It is around this time, when I am twelve, that Ashley and Liz, my two closest friends from private school, and I make a plan to meet three boys in New York City. Liz knows one of them, Milo, because he is her mother's friend's son. She knows Milo's mother, a single mom, will be out of town on business Saturday night, leaving him in their apartment on the Upper West Side of Manhattan. Milo is allowed to have a couple of friends stay the night, as long as they promise not to leave the apartment and as long as their parents know they will be there without adult supervision. Liz is a year older than Ashley and me. She has already been to third base with a boy, letting him touch her down there, and because of her expertise with boys we let her take over. According to Liz, we will each tell our parents we are staying at one another's houses for the night. Then we will make our way into the city to Milo's house, where he will wait with two of his friends, Geoff and Dylan.
On Saturday, the three of us get ready at my house.
"Your hair looks good like that," Ashley says after I use the curling iron.

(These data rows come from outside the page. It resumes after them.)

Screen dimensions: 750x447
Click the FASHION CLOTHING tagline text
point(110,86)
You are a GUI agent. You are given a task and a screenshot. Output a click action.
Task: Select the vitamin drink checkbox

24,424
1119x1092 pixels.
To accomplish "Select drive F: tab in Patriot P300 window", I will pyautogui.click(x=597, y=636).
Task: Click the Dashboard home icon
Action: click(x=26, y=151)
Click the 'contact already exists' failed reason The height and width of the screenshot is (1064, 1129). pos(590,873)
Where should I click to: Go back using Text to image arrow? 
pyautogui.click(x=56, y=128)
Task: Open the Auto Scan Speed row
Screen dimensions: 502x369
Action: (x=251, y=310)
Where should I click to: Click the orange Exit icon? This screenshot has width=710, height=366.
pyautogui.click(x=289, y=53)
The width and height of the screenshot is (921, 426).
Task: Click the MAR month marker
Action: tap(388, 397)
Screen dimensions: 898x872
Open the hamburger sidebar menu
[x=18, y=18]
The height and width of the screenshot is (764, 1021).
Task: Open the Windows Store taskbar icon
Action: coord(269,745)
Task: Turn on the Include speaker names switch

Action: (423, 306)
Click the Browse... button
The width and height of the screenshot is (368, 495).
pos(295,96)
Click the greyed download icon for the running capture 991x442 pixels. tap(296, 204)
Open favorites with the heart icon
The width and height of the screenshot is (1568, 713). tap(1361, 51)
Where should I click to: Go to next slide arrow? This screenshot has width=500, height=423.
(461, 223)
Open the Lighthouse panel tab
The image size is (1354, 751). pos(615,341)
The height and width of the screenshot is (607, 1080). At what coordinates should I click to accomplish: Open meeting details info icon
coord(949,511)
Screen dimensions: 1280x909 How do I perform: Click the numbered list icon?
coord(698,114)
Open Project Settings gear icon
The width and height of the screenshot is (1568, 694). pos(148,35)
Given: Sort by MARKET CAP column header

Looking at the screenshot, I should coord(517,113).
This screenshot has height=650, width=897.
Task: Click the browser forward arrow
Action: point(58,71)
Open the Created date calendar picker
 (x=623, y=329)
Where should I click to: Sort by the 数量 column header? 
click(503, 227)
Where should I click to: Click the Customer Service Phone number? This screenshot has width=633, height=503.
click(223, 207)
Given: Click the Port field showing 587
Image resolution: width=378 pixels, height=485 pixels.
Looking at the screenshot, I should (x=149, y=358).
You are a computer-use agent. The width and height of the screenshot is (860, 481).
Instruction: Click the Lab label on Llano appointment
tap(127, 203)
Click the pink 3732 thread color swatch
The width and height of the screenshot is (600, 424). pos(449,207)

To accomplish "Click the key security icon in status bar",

"Those boys aren't going to know what hit them." Liz leans into the mirror, her mouth open as she applies eyeliner. My mother is out with friends, so we are in her bathroom cabinet with her mascara and lipstick and eye shadow.
"We're smokin'," I say, laughing, following Liz's lead. Ashley laughs too.
"Move over, Christie Brinkley," she says.
"Here." Liz bends past me to wipe Ashley's eye. "Your eye shadow's a little smudgy."
My mother owns tons of makeup: Chanel mascara and eye pencils, Yves Saint Laurent and Estée Lauder lipstick, the tubes lined up in rows like little soldiers. No Bonne Bell or Maybelline here. Liz and Ashley are excited that they get to try such expensive brands. There are other things too-tools for tweezing and bleaching and cleansing. So much I don't know about yet when it comes to being a woman. Plenty of mornings I sat on the closed toilet seat and watched my mother stand at this mirror, cleaning, removing, and applying. It struck me as a lot of work to become presentable, but I liked the busyness of it. I liked the idea that I could use these items and become something better than I was. Now it is me at the mirror, applying blush, sucking in my cheeks like I saw her do so many times. We are giggly as we curl our hair and spray it so it feathers. All three of us wear miniskirts and jean jackets. My skirt is denim, and Liz's and Ashley's are black jersey. Liz ties her shirt into a knot so it shows off her stomach. She shows me how to make mine do the same. She does Ashley's, too, but Ashley undoes hers, uncomfortable showing so much skin.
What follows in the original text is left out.